We don't necessarily mean crazy or ‘out-there’, but rather having something that is a little different from the norm, or something that is unique to you. Don’t get us wrong, we always look for inspiration that might appeal to another client. Just don’t fall into the trap of having a conveyor belt wedding. You want your guests to know whose wedding they are at through subtle touches of individuality, things that you personally like, not exactly the same as the wedding they were at before, or will be at next month. Don’t chose elements that you think you ‘should’ have, your fairytale is exactly that - yours!

Some food for though....

Have your wedding in: a vineyard, gallery, boat, up a mountain...

Have a best-woman, or bridesman!

Have a themed wedding: colour, character, celebrity, era...

Personalise gifts: give items engraved, such as a photoframe with a favourite picture in it, passport cover, a star named after them....

Why release sky lanterns or butterflies when you can release bio-degradable dove balloons?! www.dovebaloons.co.uk

Design your own dress or suit!

Favours? Sugar almonds are so standard, and ornaments often get left behind-what a waste of money! Why not hire a characturist to draw pictures of your guests to take home with them?

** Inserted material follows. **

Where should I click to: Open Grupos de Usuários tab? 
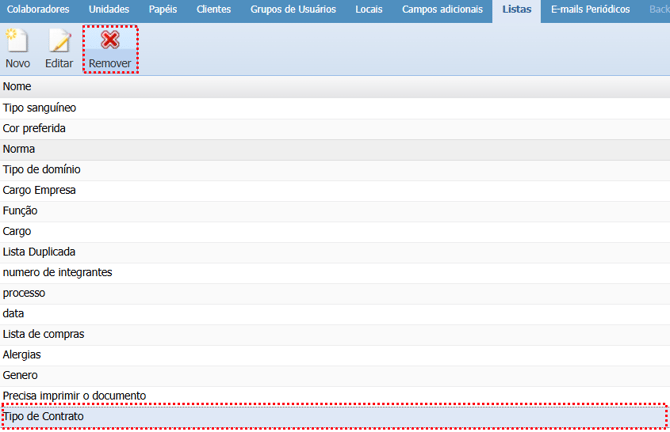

Ask relatives/close friends to write a personal reading - often so much more special.

While you and your new wife/hubby are away getting pics, give the guests a quiz about you both. Winner can be announced during speeches - the answers they have written can be hilarious to share!

Serve your own personalised renamed cocktail at the usual Champagne Reception section.

Ask guests to tell you their favourite songs when they RSVP. This can help ensure everyone is dancing after dinner! However, make sure you and your bride/groom actually like the songs, it is your day after all!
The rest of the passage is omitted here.